● **EXTRACTED TEXT**

________

Each subject underwent the following stepwise infusions into the brachial artery: 1) acetylcholine (Ach) at rates of 15, 30, 45, and 60 µg/liter forearm·min to assess endothelial-mediated vasodilation; 2) sodium nitroprusside (NP), a direct NO donor, at rates of 1, 3, and 9 µg/liter·min to assess nonendothelial-mediated vasodilation; and 3) L-N-monomethylarginine, a competitive analog of L-arginine, at the rate of 1 mg/liter·min. Each dose of the test substances was infused for 5.5 min, and FBF was measured during the last 1.5 min of infusion. A 30-min wash-out period was allowed between each substance infusion. Blood samples were simultaneously taken from the arterial and venous cannulas in the basal state and during GH infusion to measure nitrate/nitrite concentrations. FBF was measured simultaneously in both arms (experimental and control) to ensure that no systemic effects occurred during the infusion of test agents. Each FBF value represents the mean of six consecutive measurements performed at 8-sec intervals.

________

● **INFORMATION SUPPLIED**
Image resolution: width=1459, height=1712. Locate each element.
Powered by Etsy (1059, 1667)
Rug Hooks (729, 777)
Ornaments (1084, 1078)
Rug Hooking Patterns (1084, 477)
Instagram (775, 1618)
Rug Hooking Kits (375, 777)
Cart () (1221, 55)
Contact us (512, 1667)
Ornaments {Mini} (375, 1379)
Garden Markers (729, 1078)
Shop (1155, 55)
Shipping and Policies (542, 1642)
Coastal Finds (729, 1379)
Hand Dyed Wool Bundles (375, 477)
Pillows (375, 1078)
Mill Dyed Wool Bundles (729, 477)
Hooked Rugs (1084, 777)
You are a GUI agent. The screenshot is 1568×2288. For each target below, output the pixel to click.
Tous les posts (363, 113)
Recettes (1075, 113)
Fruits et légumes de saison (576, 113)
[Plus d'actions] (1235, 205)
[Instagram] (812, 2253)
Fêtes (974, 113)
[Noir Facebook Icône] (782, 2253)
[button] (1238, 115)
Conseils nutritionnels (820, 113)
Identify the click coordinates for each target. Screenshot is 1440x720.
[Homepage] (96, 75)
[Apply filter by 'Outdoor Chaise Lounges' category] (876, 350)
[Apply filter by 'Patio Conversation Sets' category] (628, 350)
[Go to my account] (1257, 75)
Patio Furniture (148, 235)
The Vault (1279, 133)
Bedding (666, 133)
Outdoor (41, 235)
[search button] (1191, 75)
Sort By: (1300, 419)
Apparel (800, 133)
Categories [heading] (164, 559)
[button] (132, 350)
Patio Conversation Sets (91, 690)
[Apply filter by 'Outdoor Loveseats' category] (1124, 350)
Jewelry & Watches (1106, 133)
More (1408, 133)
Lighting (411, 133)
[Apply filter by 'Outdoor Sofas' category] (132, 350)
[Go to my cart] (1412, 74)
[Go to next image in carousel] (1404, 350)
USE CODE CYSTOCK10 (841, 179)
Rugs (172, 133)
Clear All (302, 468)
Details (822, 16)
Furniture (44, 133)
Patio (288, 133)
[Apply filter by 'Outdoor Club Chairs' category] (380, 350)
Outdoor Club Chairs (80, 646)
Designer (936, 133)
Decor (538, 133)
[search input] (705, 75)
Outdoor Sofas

________

● **DIRECTIONS**
1. In the infusion protocol passage, translate this sentence into Spanish: "A 30-min wash-out period was allowed between each substance infusion."
2. According to the infusion protocol passage, how many consecutive measurements make up each FBF value, and at what interval were they taken?
3. Continue the infusion protocol passage, starting after its final sentence.

● **PER-TASK ANSWERS**
1. Se dejó un período de lavado de 30 min entre la infusión de cada sustancia.

2. Each FBF value is the mean of six consecutive measurements taken at 8-sec intervals.

3.
To assess the maximal vasodilating capacity (peak flow), the hyperemic response to ischemia was studied. FBF was measured after 5 min of ischemia induced by inflating a sphygmomanometer cuff around the upper arm. Due to the continuous infusion of GH in the test arm, the peak flow was determined only in the control arm.

Analytical methods

GH, IGF-I, and insulin concentrations were measured by RIA. The nitrite concentration was measured in plasma samples in triplicate. Before assay, plasma was ultrafiltered through a 10-kDa molecular mass cut-off filter (Centricon 10, Millipore Corp., Bedford, MA). Total plasma nitrite and nitrate were measured using a colorimetric kit (Cayman Chemical Co., Ann Arbor, MI). Nitrate was converted to nitrite by nitrate reductase, and then nitrite was assayed by the standard Griess diazo reaction. The data are referred to as the nitrite concentration, but they reflect the sum of nitrate and nitrite concentrations.

Calculations

Forearm vascular resistance (FVR) was measured as the ratio of mean arterial blood pressure to FBF. The net forearm balance of nitrite was calculated by multiplying the plasma arterial-venous concentration difference by the plasma flow. A negative balance indicates substrate release, whereas a positive balance indicates uptake. The data for vascular reactivity were analyzed by two-way ANOVA for repeated measures (version 11.0, SPSS, Inc., Chicago, IL). Comparison between the slopes of the dose-response curves was performed by paired t test. Vascular reactivity data are expressed as absolute values of FBF. Results are presented as the mean ± SEM.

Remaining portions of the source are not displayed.